The Paradise Papers pose a whole range of questions, many of which I have raised over the last day or so. But underpinning everything is the fact that a combination of tax havens and the lawyers, accountants and bankers who populate all these places make this possible. And actually, even the tax havens could not deliver without the accountants, lawyers and bankers who devise the laws and create the structures that they have to sell. So when it comes down to it, tax abuse is only possible because some so-called professional people sell the services that let it happen.
And I stress, they don't just sell the services, but they design them too. After all, the local politicians in places like the Isle of Man are not tax and trust experts. In a small island those politicians usually have the sorts of skill often found on a local council. There is nothing wrong with that, but international tax law expertise is not commonly represented in such places. So let's not pretend that tax havens and the lawyers, accountants and bankers who populate them are independent of each other, because they're not: those professionals mould these places to suit their needs and capture them for the benefit of their clients, taking no consideration of the needs of local people when doing so.
This troubles me. I am a chartered accountant. And today there is news that accountants EY in the Isle of Man have been selling services that appear questionable. This brings my profession into disrepute, and I am not happy about that.
Nor am I happy when I have to debate with tax advisers who say things like 'It's not my job to have moral judgment on my clients' when professionals have two duties, one of which is to profess and the other is to do so in accordance with an ethical code of conduct.
I am also deeply unhappy to note that in all the comment that is coming out on the Paradise Papers the Institute of Chartered Accountants in England and Wales, of which I am a member, is notably silent. And I am getting very bored by that silence, which is in my opinion intended to imply that there's nothing of concern going on when there quite clearly is.
As a matter of fact the ICAEW charter was granted so that it might act ethically and in the public interest. And as a matter of fact I do not think it is doing either such thing.
If it was acting ethically it would be making clear that artificial tax structures are contrary to its code of ethics. It would not be saying it is for members to decide. It would be saying they are wrong.
And it would say that it is unethical for a member to assist a state to design tax law intended to underline the tax system of another state.
And it would say that it was wrong to artificially relocate transactions for the sake of saving tax to a place where their economic substance does not arise and that members doing so or auditing transactions that do so should be penalised.
More than that though, it should be positively promoting transparency.
It should be demanding country-by-country reporting instead of opposing it.
It should be demanding all accounts (full accounts, not abbreviated ones) should be on public record. How else can accountants fulfil their public duty, after all?
And it should be demanding registers of beneficial ownership on public record that reduce tax and business risk.

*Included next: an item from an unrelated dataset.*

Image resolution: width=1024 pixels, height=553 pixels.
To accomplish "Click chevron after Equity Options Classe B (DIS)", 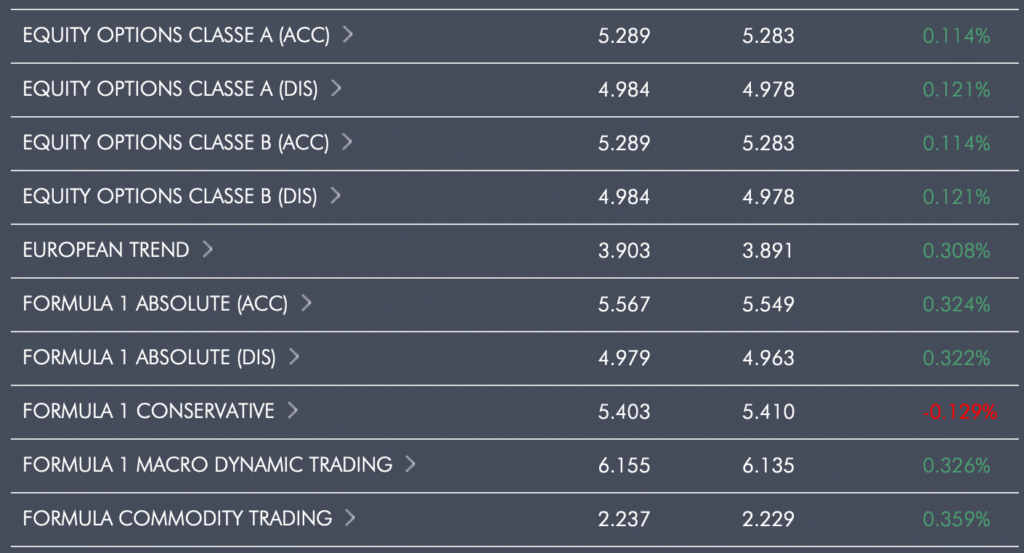I will click(x=335, y=195).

They should be shouting out about this.
But they're not. And I want to know why not.
For which reason I challenge Michael Izza, chief executive of the ICAEW, to debate with me on this issue. He's been too quiet for too long and that's a failure on his institute's - my institute's -part that has been inappropriately suffered by the public who indirectly grant its charter and licence to operate.
The question is a simple one. It is
'This house believes that the ICAEW has a duty to promote tax transparency, country-by-country reporting, the filing of full accounts for all limited liability entities on line anywhere in the world that they are produced and that the full, verified, ownership of all limited liability entities be on public record.'
I will be sending this blog to the ICAEW. They are welcome to respond.